The Difference Between NTSC and PAL

NTSC stands for National Television Standards Committee. PAL stands for Phase Alternating Line. NTSC is the standard broadcast format in the United States, while PAL is the standard broadcast format in Europe, Australia, and parts of Asia.

If you are an American who has tried to insert a movie from Europe into your DVD player, you will notice that the picture will be very scrambled and the sound quality will be absolutely terrible. The vast majority of DVD players that were manufactured for the United States are not backwards compatible with the PAL broadcast format.

Due to the electrical differences noted below, a PAL television would not work in the United States. The differences in resolution quality also account for why a PAL formatted DVD will not play properly play on an NTSC player. If you must play an NTSC formatted DVD on a PAL DVD player, or vice versa, there are conversion kits available. These kits can convert NTSC to PAL or PAL to NTSC. The downside to these conversion kits is that they can be very time consuming and the quality of the movies may be reduced upon completion of the conversion.

Electrical Differences

Most people will not be able to easily tell the difference between NTSC and PAL. The main difference starts with the electrical power system that runs behind the color transmissions. In the United States, electrical power is generated at 60 hertz. The signal behind the NTSC broadcast format is set to send out 60 fields per second. Most televisions use a interlaced system, so the NTSC signal sends out 30 lines of the image, followed by another 30 alternating lines. Basically, that results in 30 frames of a complete image appearing every single second.

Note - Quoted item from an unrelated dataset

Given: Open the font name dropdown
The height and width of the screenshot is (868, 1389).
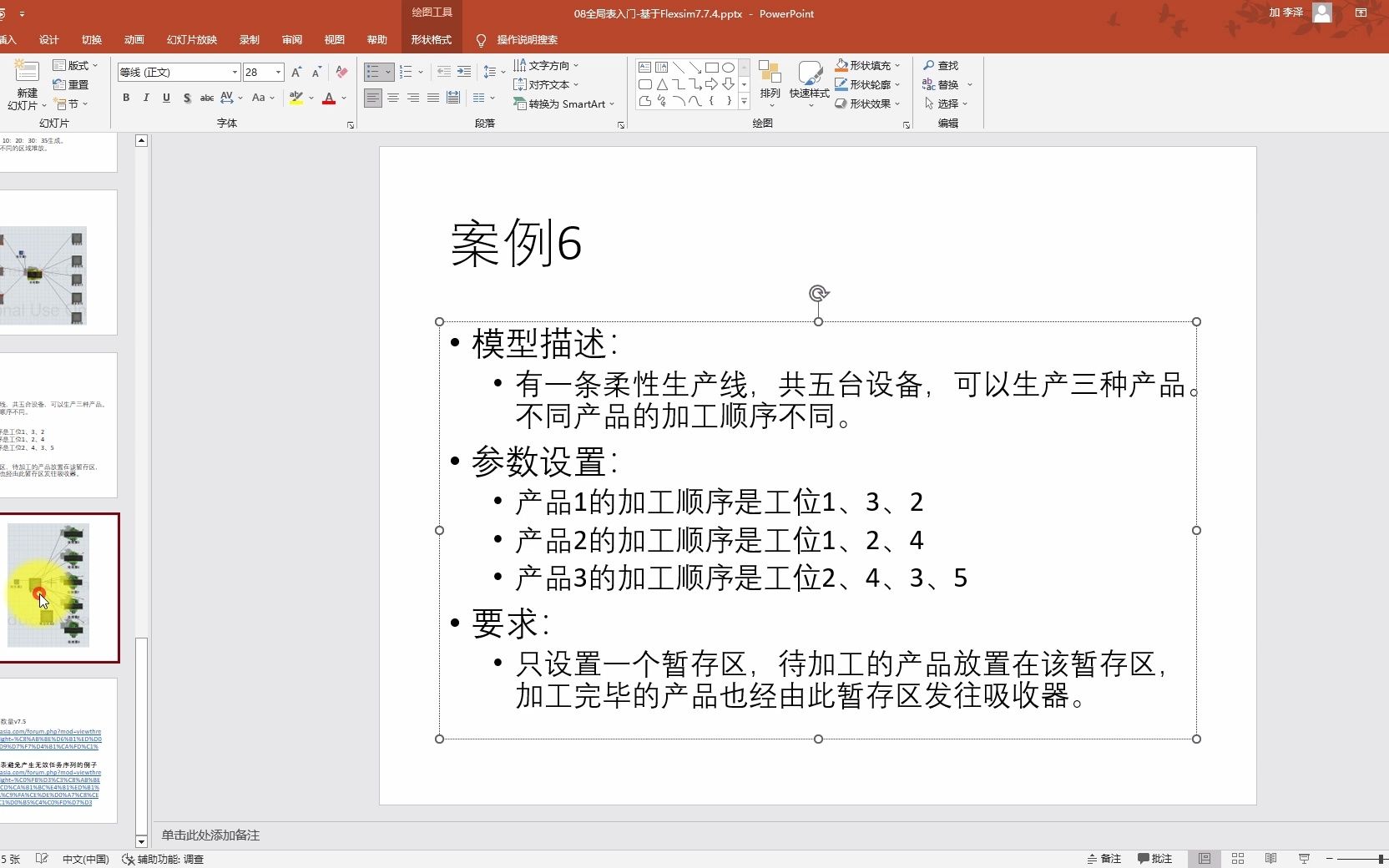Looking at the screenshot, I should click(x=235, y=73).
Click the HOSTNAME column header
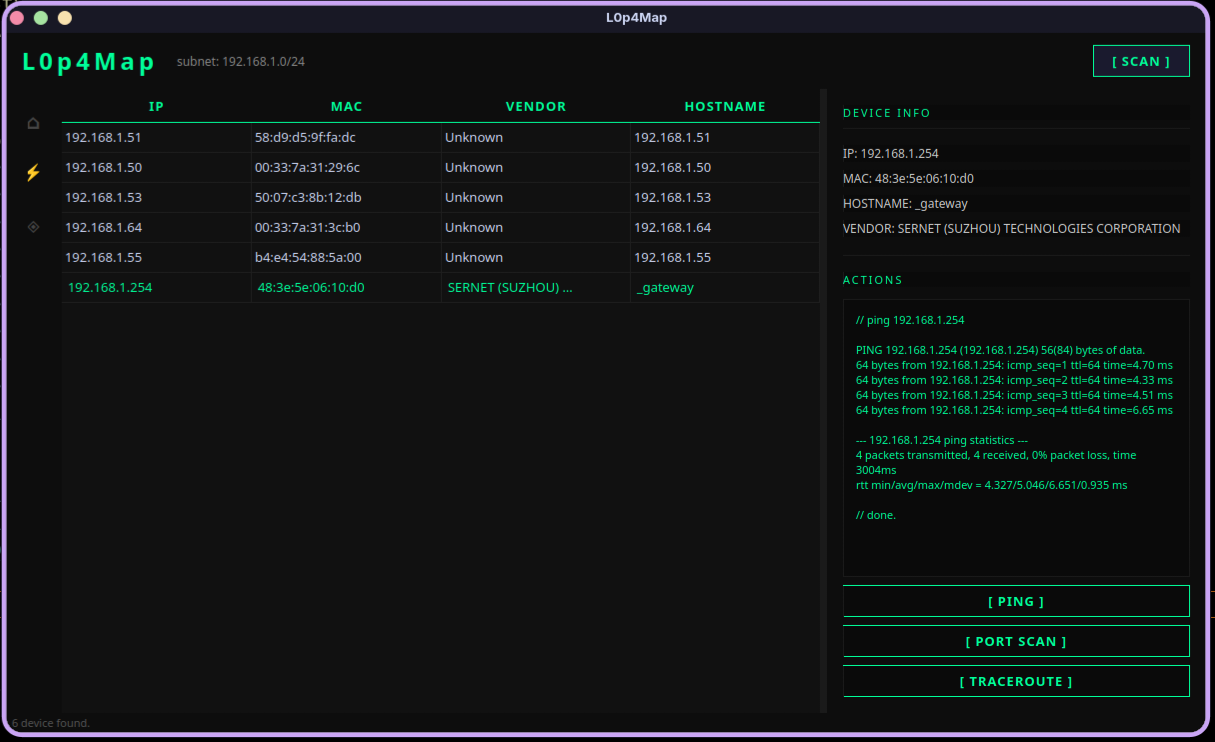Image resolution: width=1215 pixels, height=742 pixels. click(725, 106)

In Europe and other countries, electrical power is generated at 50 hertz. Televisions that utilize PAL as the broadcast format only produce 25 frames of a complete image appearing every single second. This causes problems with the proper display of motion, as it makes actors move a bit faster because of the difference in frames per second that are showing movement. If you are trying to watch a PAL movie on a NTSC television, you need to add 5 frames per second, or the motion of the film will be very jerky or slow.

Resolution Quality

The other main difference between NTSC and PAL is resolution quality. While PAL produces fewer frames per second than NTSC, it produces more lines. An NTSC television will broadcast 525 lines of resolution, while a PAL television will broadcast 625 lines of resolution. As the lines of resolution increase, so does the amount of visual information. This produces better picture quality and screen resolution. If you were to try to convert an NTSC movie to PAL, black bars would most likely be added to compensate for the smaller screen aspect. The black bars would resemble what you would see in a widescreen or letterbox movie.